Supplied passage below:

If you haven’t seen it yet, take a minute to watch this recent video of a dad’s morning pep talk with his daughter.
I loved this video for a dozen reasons — the father-daughter bond, the positive self talk — but this one line stuck with me. Over the past few weeks I’ve found myself repeating it daily, quietly to myself.
I wasn’t raised with this mantra. I was encouraged to be the best me and to love my neighbor. I was taught to care deeply for my community and that I could rise above my status. I was shown some great values that made me much of who I am today.
But as an American, I was also taught I was a citizen of the “best” country in the world. As a white, cisgender, heterosexual child I was told I was “normal” and others were “different”. As a Christian, I was taught that I was a member of the only “right” religion, with a calling to lead others to see the way. As a woman, I was taught to respect the men in my life as my leaders and not to question authority. As a southerner, I was taught suspicion of the north and anyone who claimed education made them superior.
As it turns out, I was taught I was better than a lot of people — and that a lot of people were better than me. Those lessons run deep in my DNA. As an adult, I’ve made a conscious choice to disavow these beliefs from my childhood, but I’ve picked up a new batch that I struggle with.

End of Supplied passage.
Supplied information below:

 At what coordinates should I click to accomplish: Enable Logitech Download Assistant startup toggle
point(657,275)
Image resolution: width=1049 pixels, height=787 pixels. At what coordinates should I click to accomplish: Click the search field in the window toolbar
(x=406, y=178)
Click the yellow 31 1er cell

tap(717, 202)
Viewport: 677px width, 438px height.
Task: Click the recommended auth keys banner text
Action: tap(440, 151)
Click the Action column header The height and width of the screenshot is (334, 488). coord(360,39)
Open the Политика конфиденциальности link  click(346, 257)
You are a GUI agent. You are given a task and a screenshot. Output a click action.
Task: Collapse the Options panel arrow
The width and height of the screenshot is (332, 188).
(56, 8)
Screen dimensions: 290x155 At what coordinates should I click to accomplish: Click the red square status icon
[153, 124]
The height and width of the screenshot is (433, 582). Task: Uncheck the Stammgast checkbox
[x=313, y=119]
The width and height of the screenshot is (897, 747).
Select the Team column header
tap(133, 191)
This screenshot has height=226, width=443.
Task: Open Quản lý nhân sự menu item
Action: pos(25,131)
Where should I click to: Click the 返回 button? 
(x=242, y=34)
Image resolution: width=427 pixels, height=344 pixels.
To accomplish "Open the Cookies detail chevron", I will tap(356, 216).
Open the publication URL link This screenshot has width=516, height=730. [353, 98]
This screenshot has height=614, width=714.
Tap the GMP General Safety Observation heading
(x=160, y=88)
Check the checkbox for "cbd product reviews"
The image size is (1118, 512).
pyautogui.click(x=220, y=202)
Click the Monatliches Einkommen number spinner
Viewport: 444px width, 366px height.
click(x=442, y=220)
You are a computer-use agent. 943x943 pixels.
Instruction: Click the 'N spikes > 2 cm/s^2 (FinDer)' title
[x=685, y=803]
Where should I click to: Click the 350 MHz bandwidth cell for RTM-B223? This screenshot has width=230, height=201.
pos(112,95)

End of Supplied information.

▸ **Task instructions**:
Answer these questions from the essay about childhood lessons:
1. What two things was the writer encouraged to be and to do?
2. As a southerner, what was the writer taught?
3. How often has the writer found themselves repeating the line from the video over the past few weeks?
Draw only on the essay about childhood lessons, not on the records.

▸ **Task response**:
1. To be the best me and to love my neighbor.
2. Suspicion of the north and anyone who claimed education made them superior.
3. Daily, quietly to themselves.